Requirement:
Please give back word for word the lines below, from the first one through the one with "The image size is (1478, 812).".

Supplied data:
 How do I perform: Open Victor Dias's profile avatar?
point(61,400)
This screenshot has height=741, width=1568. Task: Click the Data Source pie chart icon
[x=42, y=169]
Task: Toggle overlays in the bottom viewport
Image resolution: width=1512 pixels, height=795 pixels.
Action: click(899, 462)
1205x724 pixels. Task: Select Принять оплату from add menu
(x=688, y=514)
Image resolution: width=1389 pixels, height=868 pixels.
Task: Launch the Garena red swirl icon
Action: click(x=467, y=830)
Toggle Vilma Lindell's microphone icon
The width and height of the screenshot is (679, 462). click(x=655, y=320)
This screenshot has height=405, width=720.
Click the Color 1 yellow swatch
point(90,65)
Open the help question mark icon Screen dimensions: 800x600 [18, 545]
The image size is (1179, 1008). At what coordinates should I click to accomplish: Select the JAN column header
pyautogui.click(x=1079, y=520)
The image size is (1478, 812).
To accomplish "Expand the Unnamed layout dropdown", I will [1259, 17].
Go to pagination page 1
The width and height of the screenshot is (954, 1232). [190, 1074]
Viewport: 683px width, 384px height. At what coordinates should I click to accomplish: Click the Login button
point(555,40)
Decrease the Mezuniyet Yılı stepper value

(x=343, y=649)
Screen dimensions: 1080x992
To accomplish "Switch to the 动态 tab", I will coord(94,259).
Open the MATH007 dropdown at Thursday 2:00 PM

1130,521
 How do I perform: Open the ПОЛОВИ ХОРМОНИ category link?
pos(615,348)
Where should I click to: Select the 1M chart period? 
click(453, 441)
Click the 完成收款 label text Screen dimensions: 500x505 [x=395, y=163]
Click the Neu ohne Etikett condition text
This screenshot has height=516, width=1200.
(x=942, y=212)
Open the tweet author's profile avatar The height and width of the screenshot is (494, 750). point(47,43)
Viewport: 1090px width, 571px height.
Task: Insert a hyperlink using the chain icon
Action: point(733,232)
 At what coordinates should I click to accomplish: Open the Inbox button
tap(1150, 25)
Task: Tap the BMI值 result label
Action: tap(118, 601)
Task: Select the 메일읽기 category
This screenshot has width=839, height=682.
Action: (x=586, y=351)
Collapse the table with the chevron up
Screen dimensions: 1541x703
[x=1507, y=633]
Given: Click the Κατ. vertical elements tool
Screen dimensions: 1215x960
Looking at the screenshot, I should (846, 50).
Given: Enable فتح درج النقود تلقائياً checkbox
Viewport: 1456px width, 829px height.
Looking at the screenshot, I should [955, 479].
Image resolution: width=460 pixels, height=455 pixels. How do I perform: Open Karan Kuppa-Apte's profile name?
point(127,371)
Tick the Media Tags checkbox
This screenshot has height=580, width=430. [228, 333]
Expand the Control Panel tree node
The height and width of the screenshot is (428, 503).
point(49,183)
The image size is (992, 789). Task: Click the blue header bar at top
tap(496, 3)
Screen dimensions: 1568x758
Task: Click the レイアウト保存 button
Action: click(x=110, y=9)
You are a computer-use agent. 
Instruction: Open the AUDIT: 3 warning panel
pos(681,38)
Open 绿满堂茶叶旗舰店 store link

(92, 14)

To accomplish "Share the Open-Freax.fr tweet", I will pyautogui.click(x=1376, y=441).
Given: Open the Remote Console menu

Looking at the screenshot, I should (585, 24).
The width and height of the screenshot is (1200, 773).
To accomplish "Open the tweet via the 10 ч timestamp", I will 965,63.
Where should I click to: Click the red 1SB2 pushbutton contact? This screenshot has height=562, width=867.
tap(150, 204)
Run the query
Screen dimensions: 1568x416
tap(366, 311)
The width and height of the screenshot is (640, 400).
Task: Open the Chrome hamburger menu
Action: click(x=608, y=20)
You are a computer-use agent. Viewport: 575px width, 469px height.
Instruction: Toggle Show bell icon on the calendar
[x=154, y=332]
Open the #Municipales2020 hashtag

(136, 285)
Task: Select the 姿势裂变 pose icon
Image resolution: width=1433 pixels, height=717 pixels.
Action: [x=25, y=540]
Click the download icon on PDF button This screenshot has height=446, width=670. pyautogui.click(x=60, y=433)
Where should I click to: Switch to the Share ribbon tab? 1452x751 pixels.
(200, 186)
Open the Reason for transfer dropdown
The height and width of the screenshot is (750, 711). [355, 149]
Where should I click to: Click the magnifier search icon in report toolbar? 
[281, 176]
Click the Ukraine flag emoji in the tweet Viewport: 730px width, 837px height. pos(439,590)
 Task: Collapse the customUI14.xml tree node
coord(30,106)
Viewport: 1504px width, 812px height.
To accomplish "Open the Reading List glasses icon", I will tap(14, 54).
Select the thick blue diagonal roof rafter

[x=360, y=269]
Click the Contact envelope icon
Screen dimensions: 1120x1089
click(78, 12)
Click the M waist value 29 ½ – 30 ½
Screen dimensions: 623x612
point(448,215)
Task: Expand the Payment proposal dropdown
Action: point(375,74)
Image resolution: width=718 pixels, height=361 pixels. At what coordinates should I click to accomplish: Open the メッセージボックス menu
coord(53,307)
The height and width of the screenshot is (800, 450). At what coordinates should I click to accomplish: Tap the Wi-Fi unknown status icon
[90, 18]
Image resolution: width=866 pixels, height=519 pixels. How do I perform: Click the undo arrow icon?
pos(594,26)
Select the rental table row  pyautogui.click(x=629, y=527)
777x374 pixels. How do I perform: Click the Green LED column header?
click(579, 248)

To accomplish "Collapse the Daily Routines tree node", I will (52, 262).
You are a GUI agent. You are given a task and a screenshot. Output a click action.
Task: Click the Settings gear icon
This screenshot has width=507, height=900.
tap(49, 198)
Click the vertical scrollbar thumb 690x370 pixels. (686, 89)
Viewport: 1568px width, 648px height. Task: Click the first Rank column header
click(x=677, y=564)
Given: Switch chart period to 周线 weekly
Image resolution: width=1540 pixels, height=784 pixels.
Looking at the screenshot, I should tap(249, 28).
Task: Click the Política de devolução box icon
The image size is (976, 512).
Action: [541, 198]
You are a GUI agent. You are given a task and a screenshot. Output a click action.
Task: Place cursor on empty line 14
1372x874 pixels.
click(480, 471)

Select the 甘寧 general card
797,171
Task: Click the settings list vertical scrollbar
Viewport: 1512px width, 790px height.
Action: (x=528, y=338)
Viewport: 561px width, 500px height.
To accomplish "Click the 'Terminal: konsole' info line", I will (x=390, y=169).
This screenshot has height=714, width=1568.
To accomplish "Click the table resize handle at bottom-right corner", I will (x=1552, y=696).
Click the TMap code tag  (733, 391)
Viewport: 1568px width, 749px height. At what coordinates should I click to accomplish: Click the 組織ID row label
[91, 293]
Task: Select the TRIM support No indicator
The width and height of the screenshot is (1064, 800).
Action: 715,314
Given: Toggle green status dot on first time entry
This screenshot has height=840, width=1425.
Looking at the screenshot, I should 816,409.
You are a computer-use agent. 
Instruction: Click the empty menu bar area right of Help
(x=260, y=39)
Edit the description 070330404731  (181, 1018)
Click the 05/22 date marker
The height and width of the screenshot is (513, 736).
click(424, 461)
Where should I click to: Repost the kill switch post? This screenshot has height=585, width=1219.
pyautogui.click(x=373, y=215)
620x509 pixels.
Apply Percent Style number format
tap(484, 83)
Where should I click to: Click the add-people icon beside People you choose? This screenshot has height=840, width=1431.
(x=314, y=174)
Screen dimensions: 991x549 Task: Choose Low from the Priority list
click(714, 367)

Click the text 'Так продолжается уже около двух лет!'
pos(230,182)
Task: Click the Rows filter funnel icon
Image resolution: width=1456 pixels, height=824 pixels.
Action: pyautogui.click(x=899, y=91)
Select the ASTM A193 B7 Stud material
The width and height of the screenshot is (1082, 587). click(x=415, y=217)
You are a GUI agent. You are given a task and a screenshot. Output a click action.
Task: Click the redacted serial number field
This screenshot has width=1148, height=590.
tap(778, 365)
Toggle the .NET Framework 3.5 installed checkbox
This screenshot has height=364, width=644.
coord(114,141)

Written response:
 How do I perform: Open Victor Dias's profile avatar?
point(61,400)
This screenshot has height=741, width=1568. Task: Click the Data Source pie chart icon
[x=42, y=169]
Task: Toggle overlays in the bottom viewport
Image resolution: width=1512 pixels, height=795 pixels.
Action: click(899, 462)
1205x724 pixels. Task: Select Принять оплату from add menu
(x=688, y=514)
Image resolution: width=1389 pixels, height=868 pixels.
Task: Launch the Garena red swirl icon
Action: click(x=467, y=830)
Toggle Vilma Lindell's microphone icon
The width and height of the screenshot is (679, 462). click(x=655, y=320)
This screenshot has height=405, width=720.
Click the Color 1 yellow swatch
point(90,65)
Open the help question mark icon Screen dimensions: 800x600 [18, 545]
The image size is (1179, 1008). At what coordinates should I click to accomplish: Select the JAN column header
pyautogui.click(x=1079, y=520)
The image size is (1478, 812).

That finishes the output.